• Directive:
Copy these lines word for word, beginning with the line containing "Given: Click the red" and continuing through the line containing "coord(41,61)".

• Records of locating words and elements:

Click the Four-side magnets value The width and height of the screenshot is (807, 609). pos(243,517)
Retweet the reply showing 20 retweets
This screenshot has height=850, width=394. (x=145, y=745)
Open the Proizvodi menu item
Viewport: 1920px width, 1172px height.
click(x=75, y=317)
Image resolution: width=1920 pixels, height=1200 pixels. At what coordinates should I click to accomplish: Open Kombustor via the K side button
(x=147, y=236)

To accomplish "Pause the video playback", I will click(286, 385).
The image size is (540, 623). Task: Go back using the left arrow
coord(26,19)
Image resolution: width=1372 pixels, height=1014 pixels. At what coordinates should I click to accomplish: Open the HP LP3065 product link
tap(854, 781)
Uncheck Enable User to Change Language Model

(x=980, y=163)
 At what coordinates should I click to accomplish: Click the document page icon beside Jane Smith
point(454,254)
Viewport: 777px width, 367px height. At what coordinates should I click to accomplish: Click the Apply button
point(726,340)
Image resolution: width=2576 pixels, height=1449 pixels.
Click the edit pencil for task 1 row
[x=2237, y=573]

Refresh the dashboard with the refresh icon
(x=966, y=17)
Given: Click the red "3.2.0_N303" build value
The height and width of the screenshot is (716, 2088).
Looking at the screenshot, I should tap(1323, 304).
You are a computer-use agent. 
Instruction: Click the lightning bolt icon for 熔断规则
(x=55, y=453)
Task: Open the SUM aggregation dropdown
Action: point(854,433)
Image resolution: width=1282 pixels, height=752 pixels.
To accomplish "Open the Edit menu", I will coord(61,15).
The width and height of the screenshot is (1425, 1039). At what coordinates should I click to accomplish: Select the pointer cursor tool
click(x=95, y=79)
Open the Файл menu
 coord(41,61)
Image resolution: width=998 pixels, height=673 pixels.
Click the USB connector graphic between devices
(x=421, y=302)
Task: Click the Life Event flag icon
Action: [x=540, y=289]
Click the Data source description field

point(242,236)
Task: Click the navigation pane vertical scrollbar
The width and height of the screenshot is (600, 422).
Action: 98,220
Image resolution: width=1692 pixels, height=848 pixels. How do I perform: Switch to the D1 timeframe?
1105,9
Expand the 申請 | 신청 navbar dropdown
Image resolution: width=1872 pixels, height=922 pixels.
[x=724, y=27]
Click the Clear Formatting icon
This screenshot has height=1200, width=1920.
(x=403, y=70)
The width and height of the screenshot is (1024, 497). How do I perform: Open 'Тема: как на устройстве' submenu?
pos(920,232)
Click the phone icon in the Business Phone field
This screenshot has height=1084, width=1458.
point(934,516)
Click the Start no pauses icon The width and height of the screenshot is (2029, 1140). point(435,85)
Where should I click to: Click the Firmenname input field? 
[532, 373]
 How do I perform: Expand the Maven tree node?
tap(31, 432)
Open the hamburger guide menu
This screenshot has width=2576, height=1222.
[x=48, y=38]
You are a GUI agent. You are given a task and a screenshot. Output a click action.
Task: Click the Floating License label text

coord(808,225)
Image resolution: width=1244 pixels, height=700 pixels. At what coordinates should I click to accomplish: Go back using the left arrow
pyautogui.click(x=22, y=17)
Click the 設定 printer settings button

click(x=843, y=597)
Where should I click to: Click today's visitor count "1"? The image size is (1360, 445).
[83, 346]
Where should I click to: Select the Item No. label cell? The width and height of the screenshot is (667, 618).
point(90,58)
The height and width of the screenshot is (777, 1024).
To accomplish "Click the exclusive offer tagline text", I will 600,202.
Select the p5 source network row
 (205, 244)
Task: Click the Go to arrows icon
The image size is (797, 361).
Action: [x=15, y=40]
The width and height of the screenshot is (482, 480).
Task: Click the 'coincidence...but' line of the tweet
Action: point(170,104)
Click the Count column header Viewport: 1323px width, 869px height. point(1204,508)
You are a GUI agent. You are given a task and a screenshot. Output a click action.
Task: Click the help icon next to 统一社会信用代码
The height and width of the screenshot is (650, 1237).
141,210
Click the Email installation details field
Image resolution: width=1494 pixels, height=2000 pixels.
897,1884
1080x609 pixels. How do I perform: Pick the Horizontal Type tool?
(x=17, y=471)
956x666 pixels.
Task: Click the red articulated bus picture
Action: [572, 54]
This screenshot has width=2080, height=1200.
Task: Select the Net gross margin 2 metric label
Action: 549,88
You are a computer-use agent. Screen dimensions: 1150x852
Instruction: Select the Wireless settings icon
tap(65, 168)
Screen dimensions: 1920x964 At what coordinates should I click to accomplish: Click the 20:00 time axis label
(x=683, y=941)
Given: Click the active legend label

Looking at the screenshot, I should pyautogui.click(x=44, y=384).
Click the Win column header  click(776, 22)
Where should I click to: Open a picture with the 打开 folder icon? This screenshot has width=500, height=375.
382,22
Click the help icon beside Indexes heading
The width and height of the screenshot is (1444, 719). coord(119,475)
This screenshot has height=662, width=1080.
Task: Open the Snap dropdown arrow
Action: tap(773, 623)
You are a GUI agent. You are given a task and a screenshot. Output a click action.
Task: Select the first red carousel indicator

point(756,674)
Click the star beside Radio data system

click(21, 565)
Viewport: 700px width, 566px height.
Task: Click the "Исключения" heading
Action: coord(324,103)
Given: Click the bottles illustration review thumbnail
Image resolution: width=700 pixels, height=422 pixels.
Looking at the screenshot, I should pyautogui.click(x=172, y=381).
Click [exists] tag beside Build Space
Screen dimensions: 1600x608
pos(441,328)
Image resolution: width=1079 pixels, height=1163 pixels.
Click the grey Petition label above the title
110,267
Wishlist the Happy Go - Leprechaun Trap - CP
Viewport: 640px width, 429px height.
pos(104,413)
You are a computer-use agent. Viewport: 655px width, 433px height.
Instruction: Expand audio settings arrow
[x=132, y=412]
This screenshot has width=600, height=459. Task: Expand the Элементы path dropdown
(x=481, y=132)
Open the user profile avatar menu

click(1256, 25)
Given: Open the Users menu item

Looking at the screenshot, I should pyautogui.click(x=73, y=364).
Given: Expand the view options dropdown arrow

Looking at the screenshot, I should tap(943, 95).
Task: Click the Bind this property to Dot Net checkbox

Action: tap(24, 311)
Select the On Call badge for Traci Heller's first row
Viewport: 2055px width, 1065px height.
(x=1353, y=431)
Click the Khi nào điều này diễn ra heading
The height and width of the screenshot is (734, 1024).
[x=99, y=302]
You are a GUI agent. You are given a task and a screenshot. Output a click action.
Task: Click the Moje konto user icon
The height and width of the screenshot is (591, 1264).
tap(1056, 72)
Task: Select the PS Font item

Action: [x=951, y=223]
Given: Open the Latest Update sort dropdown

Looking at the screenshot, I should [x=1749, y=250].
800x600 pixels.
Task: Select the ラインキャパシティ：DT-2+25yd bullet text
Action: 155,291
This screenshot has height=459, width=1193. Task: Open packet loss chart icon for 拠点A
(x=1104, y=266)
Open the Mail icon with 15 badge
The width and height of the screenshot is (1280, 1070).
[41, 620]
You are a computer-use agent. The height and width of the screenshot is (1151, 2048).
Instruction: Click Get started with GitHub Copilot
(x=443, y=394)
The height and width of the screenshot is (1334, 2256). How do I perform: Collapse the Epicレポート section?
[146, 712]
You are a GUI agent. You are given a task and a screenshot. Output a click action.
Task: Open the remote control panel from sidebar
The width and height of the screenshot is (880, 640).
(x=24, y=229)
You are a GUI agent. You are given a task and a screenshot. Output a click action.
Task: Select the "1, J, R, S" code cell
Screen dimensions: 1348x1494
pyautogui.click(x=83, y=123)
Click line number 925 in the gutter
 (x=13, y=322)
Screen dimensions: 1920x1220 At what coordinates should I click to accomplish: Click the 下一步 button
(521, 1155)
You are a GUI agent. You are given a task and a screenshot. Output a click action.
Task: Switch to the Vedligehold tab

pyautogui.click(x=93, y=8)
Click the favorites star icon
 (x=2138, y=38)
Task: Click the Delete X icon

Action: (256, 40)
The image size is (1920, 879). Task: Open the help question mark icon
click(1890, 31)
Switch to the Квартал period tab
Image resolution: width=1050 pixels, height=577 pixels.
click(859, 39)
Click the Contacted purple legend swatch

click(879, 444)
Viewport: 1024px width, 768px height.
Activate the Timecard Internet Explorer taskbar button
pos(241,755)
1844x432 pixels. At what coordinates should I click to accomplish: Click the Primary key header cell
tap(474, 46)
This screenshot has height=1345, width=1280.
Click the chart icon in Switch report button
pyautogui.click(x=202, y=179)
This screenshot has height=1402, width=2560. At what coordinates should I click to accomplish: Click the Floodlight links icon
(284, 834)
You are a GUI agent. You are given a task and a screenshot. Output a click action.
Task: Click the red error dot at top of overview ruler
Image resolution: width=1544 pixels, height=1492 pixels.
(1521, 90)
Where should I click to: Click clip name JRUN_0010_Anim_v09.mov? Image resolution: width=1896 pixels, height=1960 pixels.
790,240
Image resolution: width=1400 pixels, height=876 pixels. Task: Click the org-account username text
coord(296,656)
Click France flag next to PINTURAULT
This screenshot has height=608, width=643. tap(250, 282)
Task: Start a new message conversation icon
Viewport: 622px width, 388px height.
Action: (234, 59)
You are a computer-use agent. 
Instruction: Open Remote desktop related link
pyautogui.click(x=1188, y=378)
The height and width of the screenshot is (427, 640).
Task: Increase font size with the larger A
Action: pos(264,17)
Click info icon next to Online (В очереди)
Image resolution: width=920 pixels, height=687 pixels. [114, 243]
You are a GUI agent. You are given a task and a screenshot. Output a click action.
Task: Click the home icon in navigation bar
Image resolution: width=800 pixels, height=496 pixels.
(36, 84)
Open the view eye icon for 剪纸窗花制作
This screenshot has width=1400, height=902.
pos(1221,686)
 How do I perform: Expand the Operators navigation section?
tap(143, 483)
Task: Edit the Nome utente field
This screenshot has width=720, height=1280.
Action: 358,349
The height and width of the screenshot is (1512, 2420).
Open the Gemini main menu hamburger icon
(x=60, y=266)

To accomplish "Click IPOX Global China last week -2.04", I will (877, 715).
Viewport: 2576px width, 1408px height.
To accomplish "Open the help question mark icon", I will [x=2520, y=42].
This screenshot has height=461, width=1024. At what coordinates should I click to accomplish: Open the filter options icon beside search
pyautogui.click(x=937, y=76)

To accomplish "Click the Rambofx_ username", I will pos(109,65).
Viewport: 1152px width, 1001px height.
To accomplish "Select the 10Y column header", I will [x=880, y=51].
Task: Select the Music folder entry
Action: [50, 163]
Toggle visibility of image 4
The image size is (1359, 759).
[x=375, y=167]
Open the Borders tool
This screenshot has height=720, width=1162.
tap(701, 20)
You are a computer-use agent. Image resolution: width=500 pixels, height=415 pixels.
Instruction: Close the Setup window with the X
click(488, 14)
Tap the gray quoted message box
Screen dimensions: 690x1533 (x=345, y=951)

• Correct response:
Given: Click the red "3.2.0_N303" build value
The height and width of the screenshot is (716, 2088).
Looking at the screenshot, I should tap(1323, 304).
You are a computer-use agent. 
Instruction: Click the lightning bolt icon for 熔断规则
(x=55, y=453)
Task: Open the SUM aggregation dropdown
Action: point(854,433)
Image resolution: width=1282 pixels, height=752 pixels.
To accomplish "Open the Edit menu", I will coord(61,15).
The width and height of the screenshot is (1425, 1039). At what coordinates should I click to accomplish: Select the pointer cursor tool
click(x=95, y=79)
Open the Файл menu
 coord(41,61)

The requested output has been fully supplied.